俺は少し考えるが、他に選択肢が無いことは心のどこかで分かっていた。


「……分かったよ。やるよ。やるから早くお金をくれよ」


 明らかに悪い条件だと分かっていてもやるしかない。


まさに『背に腹は替えられない』ってやつだ。最悪。


 しばらく無言の時間が続き、それからドアの下の数ミリの隙間から、二つ折りにされた紙片とそれに挟まれた形の1000円札が滑り出てきた。


すぐさま中を確認する。


『彩りサラダささみ添え×1


ノンオイル若紫蘇ドレシング×1


たっぷりミルクのショートケーキ×1


 コカコーラ1000ml×1


 以上をファミリーマートにて購入すること』


 なんだこれ。


今日の分の食事はあるから、サイドメニューとデザートを満喫ってか?


別にいらねーだろこれ。


ふざけんな!


心の中で悪態をつきながら、渡された紙をズボンのポケットにねじ込む。


そうは言ってもやはり父さんは父親だ。


これだけだったら多分俺が弁当を買う分の金も残るだろう。

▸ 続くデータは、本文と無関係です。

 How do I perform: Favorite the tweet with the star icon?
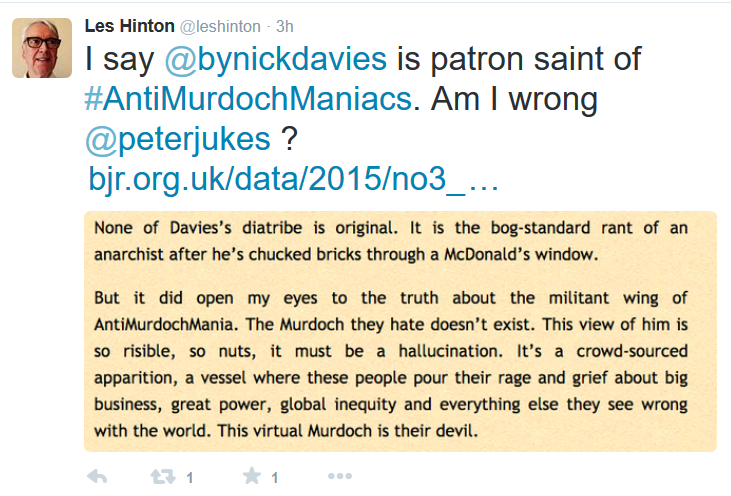[252, 475]
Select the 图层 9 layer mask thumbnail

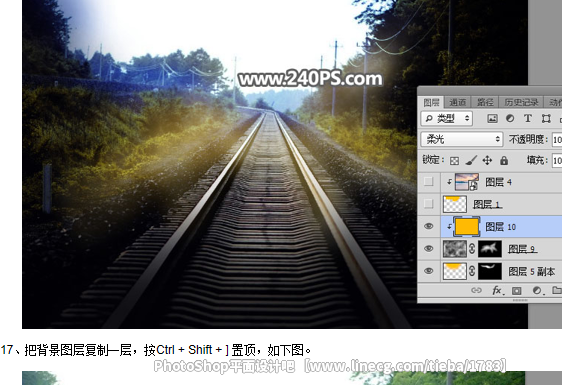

と妄想を膨らませ、内心小さなガッツポーズを浮かべてしまう。


「じゃあ言ってくるから」


 そうつぶやいて駈け出す背中に『がんばれよ』という父さんの声が聞こえた気がした。




 約5年ぶりに出る家の外の景色は予想外に変わっていなかった。


そりゃ、住宅街にそうそう変化があるってもんでもないか。せいぜい見たことない家が建ったくらいのもんだろう。


もともとあったかどうかも覚えていないくらのどうでもいい情報だ。